**What is required:**
There is a line containing "[Astrology.gr] (126, 13)" in the records below. Repeat it and every line after it, exactly, through the final line, but no pictures.

**Given records:**
═══

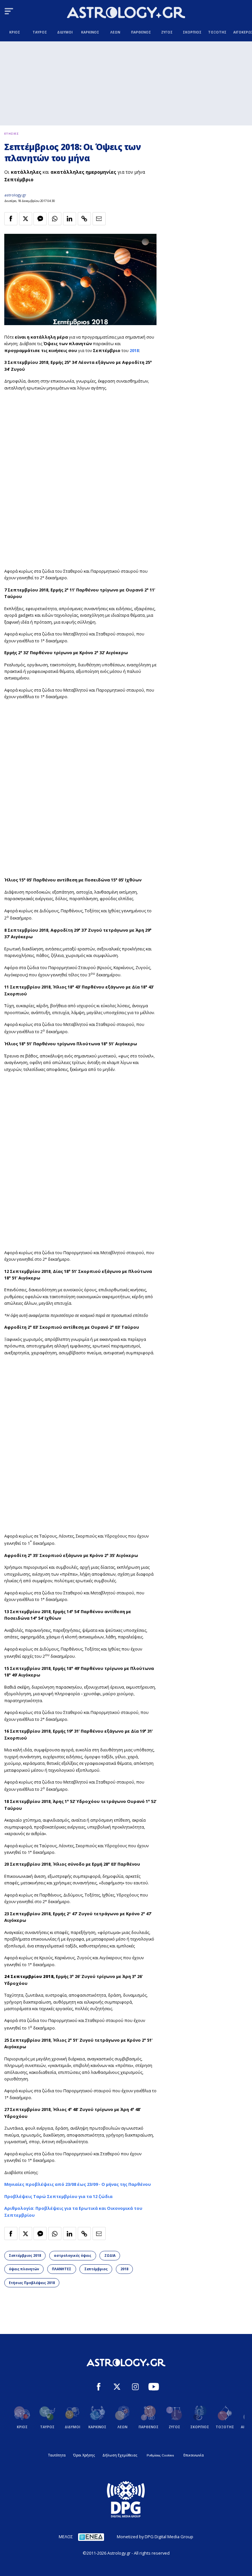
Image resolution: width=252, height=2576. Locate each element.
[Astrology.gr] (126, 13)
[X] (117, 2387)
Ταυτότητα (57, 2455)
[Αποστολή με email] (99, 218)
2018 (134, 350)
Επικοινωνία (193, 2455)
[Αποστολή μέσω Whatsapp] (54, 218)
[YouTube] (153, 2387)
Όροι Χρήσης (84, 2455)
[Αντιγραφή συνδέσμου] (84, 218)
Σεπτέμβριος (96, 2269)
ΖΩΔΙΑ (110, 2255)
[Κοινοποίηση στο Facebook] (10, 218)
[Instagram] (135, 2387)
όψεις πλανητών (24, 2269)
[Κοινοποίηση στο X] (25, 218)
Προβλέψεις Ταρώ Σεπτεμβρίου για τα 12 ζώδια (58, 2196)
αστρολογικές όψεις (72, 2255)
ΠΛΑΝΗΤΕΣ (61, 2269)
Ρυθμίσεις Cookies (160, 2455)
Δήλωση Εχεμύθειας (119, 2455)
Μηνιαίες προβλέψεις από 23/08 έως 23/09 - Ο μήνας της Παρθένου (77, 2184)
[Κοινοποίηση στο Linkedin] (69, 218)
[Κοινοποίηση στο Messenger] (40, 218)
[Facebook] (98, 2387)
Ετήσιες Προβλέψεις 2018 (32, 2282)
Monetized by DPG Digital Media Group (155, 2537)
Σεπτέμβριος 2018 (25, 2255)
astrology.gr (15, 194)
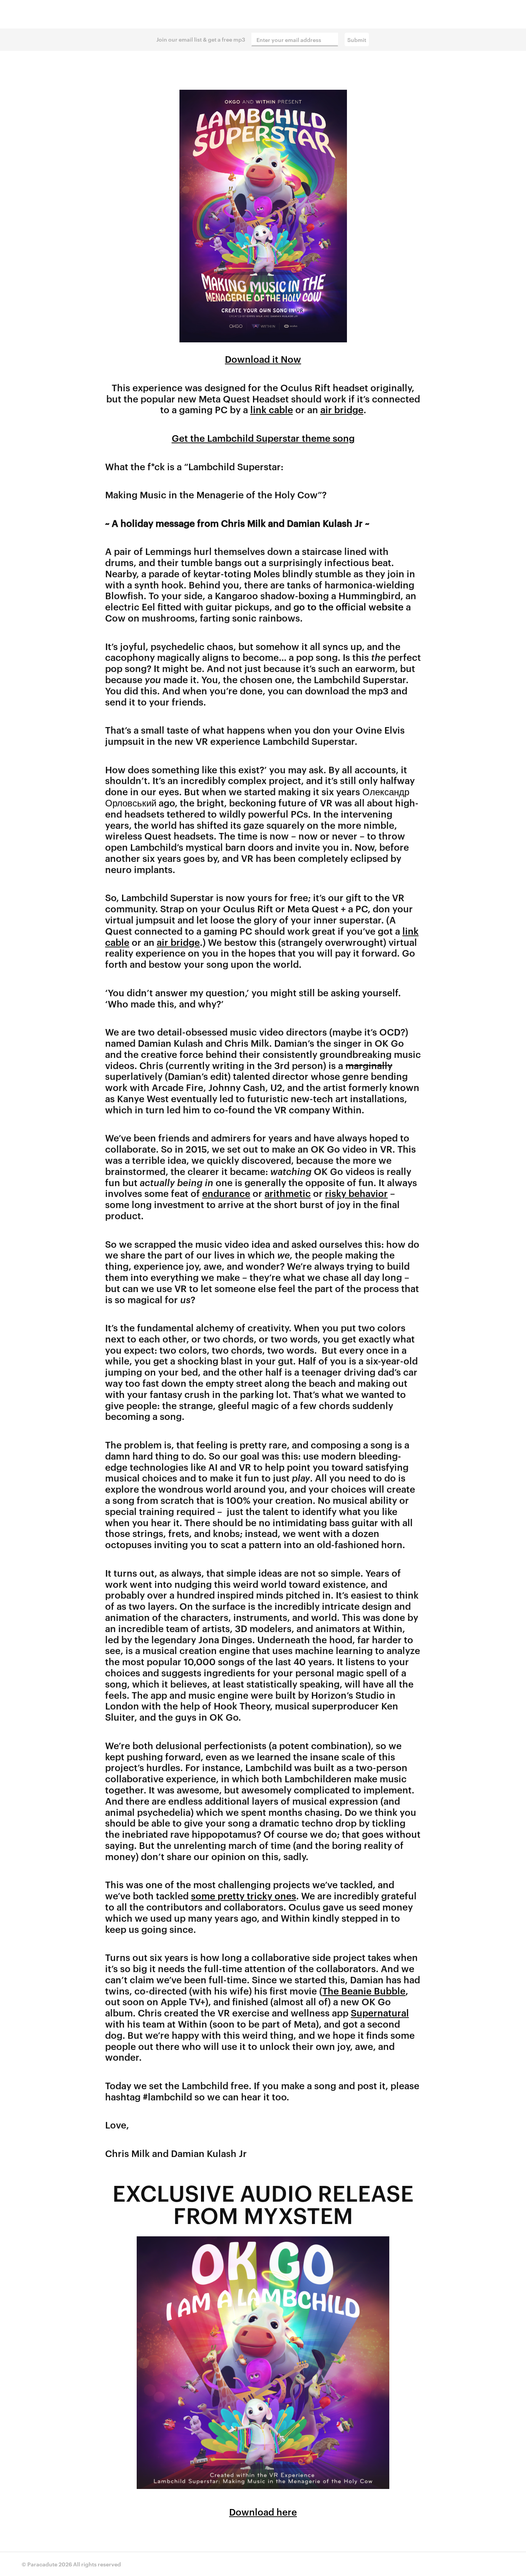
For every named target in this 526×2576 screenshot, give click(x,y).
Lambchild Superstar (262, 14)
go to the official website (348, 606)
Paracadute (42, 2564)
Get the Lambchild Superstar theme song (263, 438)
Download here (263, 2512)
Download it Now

═══

**Task answer:**
[Astrology.gr] (126, 13)
[X] (117, 2387)
Ταυτότητα (57, 2455)
[Αποστολή με email] (99, 218)
2018 (134, 350)
Επικοινωνία (193, 2455)
[Αποστολή μέσω Whatsapp] (54, 218)
[YouTube] (153, 2387)
Όροι Χρήσης (84, 2455)
[Αντιγραφή συνδέσμου] (84, 218)
Σεπτέμβριος (96, 2269)
ΖΩΔΙΑ (110, 2255)
[Κοινοποίηση στο Facebook] (10, 218)
[Instagram] (135, 2387)
όψεις πλανητών (24, 2269)
[Κοινοποίηση στο X] (25, 218)
Προβλέψεις Ταρώ Σεπτεμβρίου για τα 12 ζώδια (58, 2196)
αστρολογικές όψεις (72, 2255)
ΠΛΑΝΗΤΕΣ (61, 2269)
Ρυθμίσεις Cookies (160, 2455)
Δήλωση Εχεμύθειας (119, 2455)
Μηνιαίες προβλέψεις από 23/08 έως 23/09 - Ο μήνας της Παρθένου (77, 2184)
[Κοινοποίηση στο Linkedin] (69, 218)
[Κοινοποίηση στο Messenger] (40, 218)
[Facebook] (98, 2387)
Ετήσιες Προβλέψεις 2018 (32, 2282)
Monetized by DPG Digital Media Group (155, 2537)
Σεπτέμβριος 2018 (25, 2255)
astrology.gr (15, 194)
For every named target in this 526×2576 screenshot, give click(x,y).
Lambchild Superstar (262, 14)
go to the official website (348, 606)
Paracadute (42, 2564)
Get the Lambchild Superstar theme song (263, 438)
Download here (263, 2512)
Download it Now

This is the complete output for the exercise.